Appellant was charged with: two counts of domestic assault (intent to cause fear and

infliction of bodily harm), in violation of Minn. Stat. § 609.2242, subd. 4 (2012);

violation of a domestic-abuse no-contact order (DANCO), in violation of Minn. Stat.

§ 629.75, subd. 2(d)(1) (2012); and providing false information to the police, in violation

of Minn. Stat. § 609.506, subd. 1 (2012).
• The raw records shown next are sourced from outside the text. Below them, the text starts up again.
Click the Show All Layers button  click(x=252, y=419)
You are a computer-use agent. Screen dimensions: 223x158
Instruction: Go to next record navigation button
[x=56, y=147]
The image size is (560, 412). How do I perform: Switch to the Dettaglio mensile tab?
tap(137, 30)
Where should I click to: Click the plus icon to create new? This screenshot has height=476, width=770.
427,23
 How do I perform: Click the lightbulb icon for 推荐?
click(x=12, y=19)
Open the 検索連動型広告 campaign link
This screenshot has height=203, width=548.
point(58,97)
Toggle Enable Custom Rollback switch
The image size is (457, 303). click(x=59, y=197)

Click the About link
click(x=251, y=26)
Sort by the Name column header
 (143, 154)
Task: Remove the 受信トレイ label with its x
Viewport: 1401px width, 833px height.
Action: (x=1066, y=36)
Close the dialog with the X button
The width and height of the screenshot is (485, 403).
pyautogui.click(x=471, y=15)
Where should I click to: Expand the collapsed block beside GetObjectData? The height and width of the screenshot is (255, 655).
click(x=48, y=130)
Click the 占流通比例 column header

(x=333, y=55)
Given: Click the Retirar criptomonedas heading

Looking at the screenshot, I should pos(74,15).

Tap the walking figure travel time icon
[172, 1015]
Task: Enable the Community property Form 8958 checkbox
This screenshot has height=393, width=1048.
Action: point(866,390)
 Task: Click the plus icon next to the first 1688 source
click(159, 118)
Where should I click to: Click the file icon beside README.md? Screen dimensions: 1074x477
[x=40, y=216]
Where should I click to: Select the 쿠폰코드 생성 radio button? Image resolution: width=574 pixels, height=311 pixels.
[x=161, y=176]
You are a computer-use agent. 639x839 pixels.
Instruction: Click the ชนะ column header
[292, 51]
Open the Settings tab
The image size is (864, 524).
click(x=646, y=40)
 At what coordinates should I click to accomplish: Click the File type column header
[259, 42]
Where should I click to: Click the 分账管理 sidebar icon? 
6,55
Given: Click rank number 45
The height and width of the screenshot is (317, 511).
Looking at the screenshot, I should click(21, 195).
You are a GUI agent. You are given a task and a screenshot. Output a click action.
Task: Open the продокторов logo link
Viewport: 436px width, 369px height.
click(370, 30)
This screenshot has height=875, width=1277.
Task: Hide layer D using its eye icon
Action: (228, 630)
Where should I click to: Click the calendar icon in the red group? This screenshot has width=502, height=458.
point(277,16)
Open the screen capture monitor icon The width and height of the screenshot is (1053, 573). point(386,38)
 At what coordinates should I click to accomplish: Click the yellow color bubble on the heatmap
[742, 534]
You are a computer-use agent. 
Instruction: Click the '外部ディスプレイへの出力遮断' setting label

       The state filed notice of intent to seek an aggravated durational departure from the

sentencing guidelines pursuant to the career-offender statute, Minn. Stat. § 609.1095,

subd. 4. The jury found appellant guilty of all four counts. Appellant waived his right to

a Blakely trial by jury and submitted the issue of whether he qualified as a career offender

to the court. The district court determined that appellant qualified as a career offender.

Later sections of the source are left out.